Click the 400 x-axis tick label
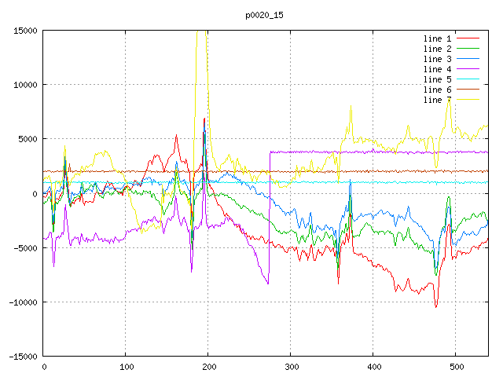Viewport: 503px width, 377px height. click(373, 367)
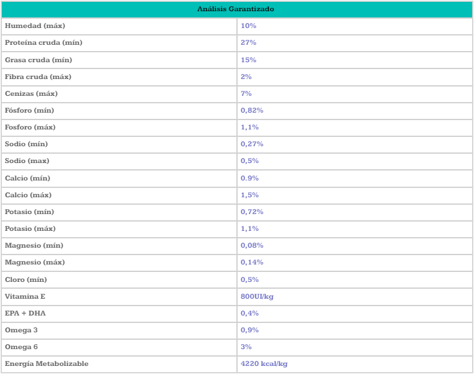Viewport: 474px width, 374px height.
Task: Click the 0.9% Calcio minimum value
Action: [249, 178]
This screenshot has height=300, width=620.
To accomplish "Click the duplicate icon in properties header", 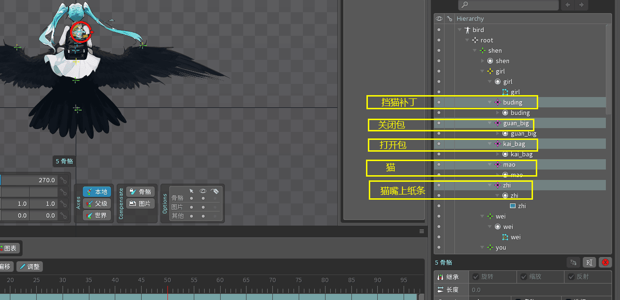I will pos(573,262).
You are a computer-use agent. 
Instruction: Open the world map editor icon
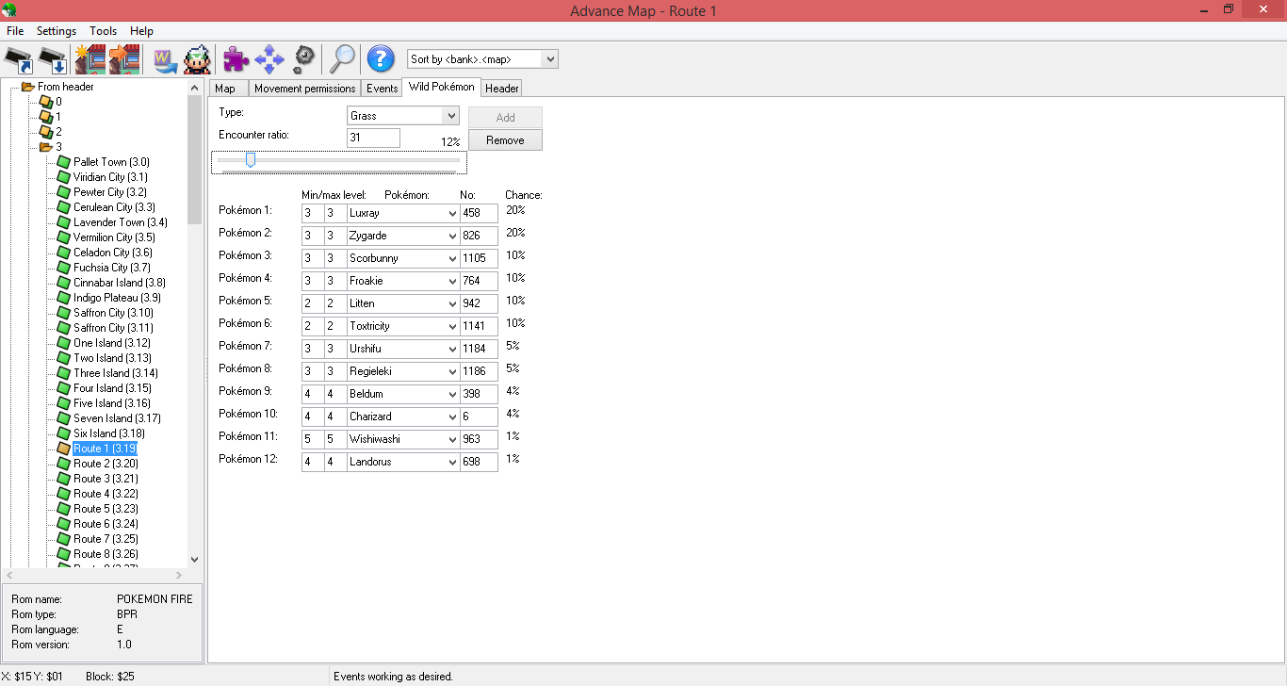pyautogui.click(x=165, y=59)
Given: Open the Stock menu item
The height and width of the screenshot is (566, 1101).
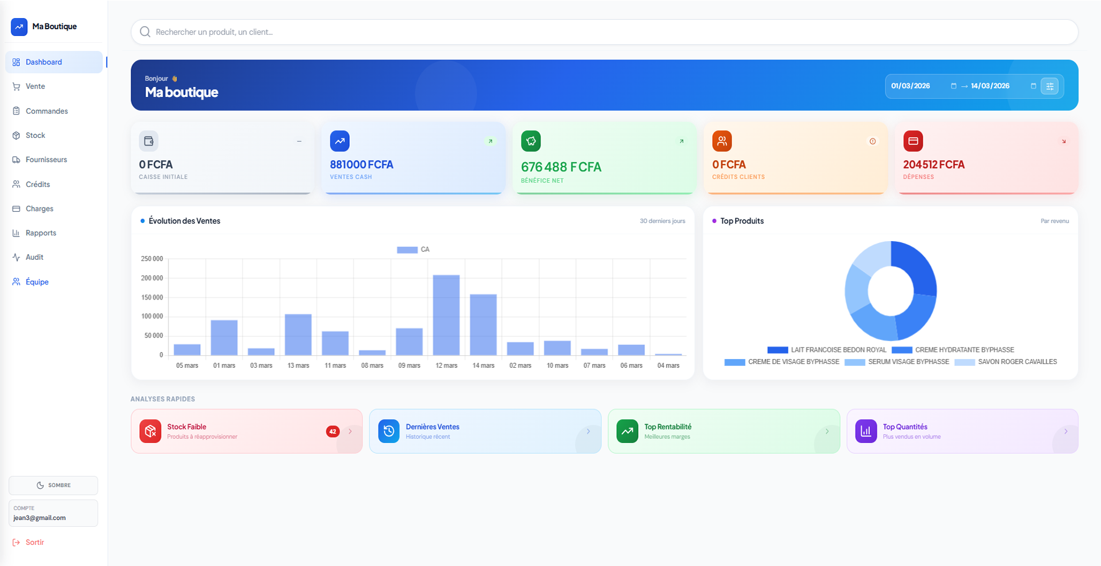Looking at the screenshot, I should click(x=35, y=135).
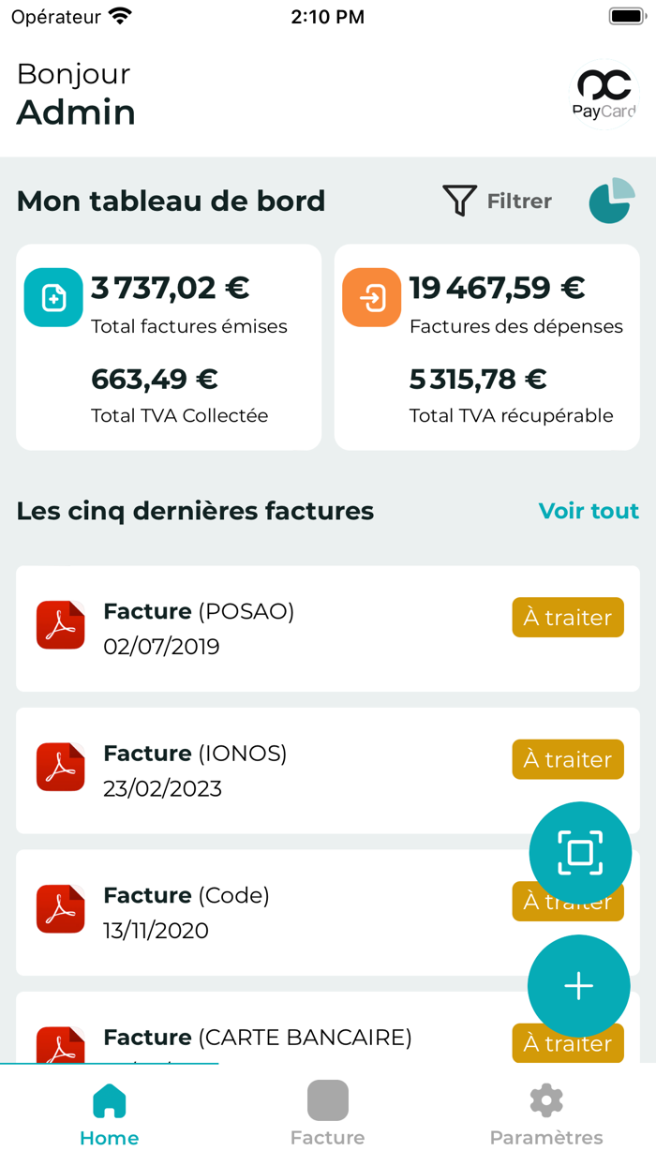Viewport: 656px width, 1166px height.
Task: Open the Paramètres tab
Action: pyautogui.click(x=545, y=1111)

...

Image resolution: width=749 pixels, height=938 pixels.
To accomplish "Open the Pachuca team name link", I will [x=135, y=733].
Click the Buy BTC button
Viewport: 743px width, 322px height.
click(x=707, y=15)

YOUR GOAL ::
For the entries above, print exactly the lines between the one with "Instruction: Open the world map editor icon" and the one with "Given: Open the Stock menu item", inclusive, with no pictures.

SOLUTION ::
Instruction: Open the world map editor icon
pyautogui.click(x=165, y=59)
Given: Open the Stock menu item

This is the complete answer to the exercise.